The construction workers that are apparently rebuilding the apartment above me are listening to a a country music radio station about as loudly as the laws of physics dictate is possible. I think I can feel my sanity slowly leeching away.
@DavidFreitag we have a UPS for some kit but not everything, problem is that you can't (AFAIK) surge-protect ADSL lines and last year one of my ADSL modems + firewall got fried by a lightning strike
@RоryMcCune It depends on what sort of surge protection you implement. Some TVS diodes/MOVs would be a good start, but if you want to be really sure you could use a small isolation transformer for each data line.
@RоryMcCune If you know someone who has the proper licenses/certifications, solar panels are pretty much free at this point.

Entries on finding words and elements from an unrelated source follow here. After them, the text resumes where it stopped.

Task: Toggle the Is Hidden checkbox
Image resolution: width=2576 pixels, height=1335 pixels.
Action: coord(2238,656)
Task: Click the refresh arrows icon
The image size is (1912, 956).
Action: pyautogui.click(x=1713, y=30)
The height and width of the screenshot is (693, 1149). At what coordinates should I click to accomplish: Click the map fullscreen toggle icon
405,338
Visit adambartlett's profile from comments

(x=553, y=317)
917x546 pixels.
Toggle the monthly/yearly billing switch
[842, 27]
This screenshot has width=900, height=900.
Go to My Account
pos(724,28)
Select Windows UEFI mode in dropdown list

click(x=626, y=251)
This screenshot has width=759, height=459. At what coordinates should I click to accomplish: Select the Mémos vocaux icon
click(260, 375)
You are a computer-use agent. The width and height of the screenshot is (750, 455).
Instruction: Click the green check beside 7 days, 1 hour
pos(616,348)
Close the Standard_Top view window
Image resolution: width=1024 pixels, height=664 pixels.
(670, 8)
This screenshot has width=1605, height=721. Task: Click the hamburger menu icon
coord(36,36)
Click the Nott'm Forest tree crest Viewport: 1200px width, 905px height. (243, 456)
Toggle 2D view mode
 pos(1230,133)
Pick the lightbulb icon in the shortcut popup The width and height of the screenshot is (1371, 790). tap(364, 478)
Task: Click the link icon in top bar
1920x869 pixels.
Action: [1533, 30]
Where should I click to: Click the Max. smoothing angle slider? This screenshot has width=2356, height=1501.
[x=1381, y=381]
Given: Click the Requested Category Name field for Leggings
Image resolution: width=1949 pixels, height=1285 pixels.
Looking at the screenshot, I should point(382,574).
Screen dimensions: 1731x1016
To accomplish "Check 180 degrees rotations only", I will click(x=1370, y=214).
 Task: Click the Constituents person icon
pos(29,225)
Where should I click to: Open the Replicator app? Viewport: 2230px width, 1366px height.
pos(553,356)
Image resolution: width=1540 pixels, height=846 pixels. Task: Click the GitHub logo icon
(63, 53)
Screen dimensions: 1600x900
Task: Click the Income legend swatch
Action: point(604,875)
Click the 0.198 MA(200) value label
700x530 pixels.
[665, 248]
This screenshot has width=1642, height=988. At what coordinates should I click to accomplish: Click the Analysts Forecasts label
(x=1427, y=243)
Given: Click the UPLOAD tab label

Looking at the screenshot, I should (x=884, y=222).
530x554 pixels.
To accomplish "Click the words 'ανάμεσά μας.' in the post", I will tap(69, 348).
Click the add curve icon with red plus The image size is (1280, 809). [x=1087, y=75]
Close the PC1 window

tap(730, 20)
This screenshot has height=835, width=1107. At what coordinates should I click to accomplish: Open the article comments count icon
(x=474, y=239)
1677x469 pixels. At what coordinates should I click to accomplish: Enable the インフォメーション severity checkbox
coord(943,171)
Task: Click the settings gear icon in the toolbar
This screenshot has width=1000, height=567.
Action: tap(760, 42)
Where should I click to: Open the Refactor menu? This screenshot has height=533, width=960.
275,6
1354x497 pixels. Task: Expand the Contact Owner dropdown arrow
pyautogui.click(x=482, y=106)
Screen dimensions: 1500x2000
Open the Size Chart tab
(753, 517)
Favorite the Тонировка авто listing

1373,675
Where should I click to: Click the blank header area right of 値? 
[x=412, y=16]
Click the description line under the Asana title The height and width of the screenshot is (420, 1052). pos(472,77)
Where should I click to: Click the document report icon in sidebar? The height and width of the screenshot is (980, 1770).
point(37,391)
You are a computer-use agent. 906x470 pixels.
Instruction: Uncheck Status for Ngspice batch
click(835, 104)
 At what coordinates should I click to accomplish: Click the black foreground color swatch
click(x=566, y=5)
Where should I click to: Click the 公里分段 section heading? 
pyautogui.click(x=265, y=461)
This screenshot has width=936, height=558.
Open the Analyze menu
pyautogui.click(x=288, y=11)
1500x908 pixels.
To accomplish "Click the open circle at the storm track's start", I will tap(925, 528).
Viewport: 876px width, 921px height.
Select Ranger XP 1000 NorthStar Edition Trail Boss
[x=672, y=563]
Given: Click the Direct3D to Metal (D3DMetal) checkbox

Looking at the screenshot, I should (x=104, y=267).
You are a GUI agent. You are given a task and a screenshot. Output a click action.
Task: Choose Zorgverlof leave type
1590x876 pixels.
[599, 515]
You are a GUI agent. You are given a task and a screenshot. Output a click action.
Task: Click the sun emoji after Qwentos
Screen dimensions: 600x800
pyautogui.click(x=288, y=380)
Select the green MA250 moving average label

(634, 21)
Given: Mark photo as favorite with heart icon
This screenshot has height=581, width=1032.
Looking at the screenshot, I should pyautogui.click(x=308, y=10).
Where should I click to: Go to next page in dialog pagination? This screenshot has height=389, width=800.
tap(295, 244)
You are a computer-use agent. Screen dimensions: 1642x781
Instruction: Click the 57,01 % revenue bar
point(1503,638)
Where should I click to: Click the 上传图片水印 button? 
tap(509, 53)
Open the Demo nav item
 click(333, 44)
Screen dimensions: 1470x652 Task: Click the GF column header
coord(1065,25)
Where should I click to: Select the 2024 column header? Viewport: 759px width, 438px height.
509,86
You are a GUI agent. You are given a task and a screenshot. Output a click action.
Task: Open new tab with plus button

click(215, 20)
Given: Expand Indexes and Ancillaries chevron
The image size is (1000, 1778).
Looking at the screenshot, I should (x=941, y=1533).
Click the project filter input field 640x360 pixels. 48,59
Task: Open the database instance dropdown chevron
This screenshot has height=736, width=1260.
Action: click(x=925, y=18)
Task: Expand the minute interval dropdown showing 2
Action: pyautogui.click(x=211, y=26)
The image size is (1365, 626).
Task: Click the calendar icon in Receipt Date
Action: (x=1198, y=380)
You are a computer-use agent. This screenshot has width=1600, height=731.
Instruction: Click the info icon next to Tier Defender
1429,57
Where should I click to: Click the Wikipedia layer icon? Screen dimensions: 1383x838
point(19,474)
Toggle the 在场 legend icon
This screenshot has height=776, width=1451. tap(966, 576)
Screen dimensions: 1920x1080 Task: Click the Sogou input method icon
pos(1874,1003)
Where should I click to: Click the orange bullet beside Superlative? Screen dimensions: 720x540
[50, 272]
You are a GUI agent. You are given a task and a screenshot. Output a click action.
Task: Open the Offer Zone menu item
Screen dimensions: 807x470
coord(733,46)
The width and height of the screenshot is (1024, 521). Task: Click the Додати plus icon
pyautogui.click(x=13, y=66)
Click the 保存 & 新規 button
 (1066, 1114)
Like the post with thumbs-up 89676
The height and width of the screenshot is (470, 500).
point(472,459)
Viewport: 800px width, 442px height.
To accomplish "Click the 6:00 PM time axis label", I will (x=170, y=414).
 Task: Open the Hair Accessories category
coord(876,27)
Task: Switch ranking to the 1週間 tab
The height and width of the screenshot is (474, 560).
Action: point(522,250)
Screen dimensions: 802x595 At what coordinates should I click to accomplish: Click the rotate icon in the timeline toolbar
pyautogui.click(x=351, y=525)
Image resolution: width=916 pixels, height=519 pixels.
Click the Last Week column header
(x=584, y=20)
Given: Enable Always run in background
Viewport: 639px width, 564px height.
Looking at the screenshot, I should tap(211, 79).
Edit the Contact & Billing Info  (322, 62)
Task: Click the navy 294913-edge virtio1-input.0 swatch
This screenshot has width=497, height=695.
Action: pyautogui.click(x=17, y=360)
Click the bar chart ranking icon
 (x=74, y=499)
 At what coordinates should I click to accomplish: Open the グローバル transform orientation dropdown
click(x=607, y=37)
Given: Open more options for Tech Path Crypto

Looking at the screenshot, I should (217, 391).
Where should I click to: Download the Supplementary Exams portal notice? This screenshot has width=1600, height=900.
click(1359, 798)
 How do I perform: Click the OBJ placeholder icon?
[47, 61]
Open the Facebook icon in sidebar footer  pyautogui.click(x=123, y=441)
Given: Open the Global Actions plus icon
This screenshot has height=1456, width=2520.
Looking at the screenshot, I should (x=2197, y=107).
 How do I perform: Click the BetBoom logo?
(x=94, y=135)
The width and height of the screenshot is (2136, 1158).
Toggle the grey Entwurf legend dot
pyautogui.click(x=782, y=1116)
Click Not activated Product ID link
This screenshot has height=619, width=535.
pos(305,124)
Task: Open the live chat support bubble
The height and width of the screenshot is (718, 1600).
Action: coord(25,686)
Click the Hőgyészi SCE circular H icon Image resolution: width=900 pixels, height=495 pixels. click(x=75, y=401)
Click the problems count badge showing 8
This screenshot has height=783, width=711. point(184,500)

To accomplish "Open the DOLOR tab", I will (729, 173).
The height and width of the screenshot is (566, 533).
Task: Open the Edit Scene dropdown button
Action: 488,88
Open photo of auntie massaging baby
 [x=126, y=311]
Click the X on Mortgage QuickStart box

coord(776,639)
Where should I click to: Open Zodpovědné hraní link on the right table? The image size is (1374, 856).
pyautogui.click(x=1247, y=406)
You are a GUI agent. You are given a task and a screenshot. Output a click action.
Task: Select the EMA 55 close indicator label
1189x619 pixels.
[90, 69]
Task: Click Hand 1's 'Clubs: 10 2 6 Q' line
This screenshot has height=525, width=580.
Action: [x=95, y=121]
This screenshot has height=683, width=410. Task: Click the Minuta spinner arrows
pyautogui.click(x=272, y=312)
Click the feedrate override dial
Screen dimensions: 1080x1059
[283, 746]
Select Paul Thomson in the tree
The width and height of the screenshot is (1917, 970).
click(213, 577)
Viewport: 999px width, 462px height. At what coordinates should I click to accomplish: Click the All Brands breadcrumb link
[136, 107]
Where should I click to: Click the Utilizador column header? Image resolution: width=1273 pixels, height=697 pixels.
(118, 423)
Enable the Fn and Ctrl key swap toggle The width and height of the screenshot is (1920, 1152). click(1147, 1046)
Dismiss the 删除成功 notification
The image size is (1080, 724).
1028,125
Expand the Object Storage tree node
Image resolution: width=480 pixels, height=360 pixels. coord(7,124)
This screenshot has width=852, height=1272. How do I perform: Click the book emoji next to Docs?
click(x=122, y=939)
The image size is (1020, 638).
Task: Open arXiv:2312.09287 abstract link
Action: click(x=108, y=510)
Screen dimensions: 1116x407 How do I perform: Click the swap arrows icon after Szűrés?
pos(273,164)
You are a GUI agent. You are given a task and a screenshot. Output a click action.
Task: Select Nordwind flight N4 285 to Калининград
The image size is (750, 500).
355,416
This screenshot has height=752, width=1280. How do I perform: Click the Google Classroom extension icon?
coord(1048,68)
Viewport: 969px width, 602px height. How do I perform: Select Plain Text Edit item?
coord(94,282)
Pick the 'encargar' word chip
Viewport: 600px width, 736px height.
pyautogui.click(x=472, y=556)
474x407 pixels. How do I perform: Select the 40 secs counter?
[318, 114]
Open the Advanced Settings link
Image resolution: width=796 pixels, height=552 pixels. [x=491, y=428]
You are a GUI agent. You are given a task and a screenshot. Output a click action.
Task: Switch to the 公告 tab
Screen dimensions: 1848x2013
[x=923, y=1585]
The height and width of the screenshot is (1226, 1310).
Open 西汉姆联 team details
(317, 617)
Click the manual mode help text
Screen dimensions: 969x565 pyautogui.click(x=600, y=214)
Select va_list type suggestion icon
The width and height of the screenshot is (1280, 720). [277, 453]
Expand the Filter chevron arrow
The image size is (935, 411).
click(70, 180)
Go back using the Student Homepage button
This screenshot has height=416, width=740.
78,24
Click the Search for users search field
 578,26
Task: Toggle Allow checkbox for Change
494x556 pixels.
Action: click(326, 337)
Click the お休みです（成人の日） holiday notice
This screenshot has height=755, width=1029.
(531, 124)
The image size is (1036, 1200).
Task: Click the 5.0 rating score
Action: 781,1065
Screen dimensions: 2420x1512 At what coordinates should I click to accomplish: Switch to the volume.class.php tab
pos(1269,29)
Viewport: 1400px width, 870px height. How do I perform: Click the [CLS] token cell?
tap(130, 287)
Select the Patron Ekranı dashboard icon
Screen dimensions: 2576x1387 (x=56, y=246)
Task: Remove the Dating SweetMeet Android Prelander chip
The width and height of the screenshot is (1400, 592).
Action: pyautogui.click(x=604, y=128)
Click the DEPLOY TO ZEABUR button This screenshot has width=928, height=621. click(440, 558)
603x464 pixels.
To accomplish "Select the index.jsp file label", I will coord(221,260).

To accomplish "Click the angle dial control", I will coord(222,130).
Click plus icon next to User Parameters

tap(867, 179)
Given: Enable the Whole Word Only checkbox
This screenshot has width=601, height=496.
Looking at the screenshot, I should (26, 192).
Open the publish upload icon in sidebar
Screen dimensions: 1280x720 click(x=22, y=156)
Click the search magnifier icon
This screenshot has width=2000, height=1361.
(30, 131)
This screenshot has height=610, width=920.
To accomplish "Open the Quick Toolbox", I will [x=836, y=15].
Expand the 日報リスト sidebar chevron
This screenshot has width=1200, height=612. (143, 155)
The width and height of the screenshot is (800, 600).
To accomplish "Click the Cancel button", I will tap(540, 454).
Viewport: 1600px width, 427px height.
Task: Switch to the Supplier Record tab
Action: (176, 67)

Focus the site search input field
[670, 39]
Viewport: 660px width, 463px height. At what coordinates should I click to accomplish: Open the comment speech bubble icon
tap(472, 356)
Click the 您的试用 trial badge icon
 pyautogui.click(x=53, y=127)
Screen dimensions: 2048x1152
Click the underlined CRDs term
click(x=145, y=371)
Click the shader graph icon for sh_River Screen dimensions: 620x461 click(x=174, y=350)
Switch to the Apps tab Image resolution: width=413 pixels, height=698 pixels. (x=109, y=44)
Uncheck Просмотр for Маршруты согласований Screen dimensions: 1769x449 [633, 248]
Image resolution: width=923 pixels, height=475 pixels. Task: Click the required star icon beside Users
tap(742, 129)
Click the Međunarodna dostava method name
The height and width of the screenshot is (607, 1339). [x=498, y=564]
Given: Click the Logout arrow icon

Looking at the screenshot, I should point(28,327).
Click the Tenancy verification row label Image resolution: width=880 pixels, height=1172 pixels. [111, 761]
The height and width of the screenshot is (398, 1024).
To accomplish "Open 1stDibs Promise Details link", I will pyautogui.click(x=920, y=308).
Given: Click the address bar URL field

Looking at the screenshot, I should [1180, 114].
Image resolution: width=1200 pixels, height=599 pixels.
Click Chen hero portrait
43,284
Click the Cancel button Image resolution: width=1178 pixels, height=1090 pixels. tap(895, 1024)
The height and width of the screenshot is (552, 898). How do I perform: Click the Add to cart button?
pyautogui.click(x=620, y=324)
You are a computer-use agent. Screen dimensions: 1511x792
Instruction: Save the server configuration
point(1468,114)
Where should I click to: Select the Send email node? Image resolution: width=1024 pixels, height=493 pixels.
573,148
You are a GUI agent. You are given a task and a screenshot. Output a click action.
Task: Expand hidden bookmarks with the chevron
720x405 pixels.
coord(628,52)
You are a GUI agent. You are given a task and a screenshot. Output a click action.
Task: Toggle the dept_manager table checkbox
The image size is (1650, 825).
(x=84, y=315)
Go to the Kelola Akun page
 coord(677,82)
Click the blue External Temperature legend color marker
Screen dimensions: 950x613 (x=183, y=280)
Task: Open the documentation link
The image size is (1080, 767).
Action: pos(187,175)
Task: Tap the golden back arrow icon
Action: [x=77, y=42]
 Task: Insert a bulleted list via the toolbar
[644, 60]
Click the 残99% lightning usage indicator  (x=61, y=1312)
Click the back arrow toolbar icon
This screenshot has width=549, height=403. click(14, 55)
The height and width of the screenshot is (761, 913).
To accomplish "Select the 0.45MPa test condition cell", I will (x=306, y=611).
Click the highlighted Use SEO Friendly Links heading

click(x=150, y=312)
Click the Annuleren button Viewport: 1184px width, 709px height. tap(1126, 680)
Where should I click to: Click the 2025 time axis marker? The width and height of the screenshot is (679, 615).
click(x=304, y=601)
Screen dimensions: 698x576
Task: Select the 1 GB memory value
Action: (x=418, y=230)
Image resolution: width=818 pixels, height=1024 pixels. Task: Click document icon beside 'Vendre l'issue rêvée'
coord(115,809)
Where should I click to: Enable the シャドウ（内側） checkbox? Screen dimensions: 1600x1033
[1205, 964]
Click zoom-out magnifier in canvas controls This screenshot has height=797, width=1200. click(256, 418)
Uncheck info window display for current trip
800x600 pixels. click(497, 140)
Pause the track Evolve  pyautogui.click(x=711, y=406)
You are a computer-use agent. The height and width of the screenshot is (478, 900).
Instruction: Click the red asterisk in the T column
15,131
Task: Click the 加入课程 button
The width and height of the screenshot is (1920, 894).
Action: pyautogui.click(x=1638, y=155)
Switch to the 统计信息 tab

The bulk of the price is going to be the installation costs (which are insane).
@DavidFreitag yeah the prices have dropped a lot, and when I look at our current .gov promising high supply rates to people for renewables and nuclear energy it makes me think it'd be worth doing
@DavidFreitag oh yeah not as good as other places for sure, which is why I'm waiting to see the costs keep coming down, and the efficiencies of panels going up
@RоryMcCune At this point it's almost more important to make sure that you don't cheap out on the inverter. In some cases you might find that the solar panels are more efficient than the inverter.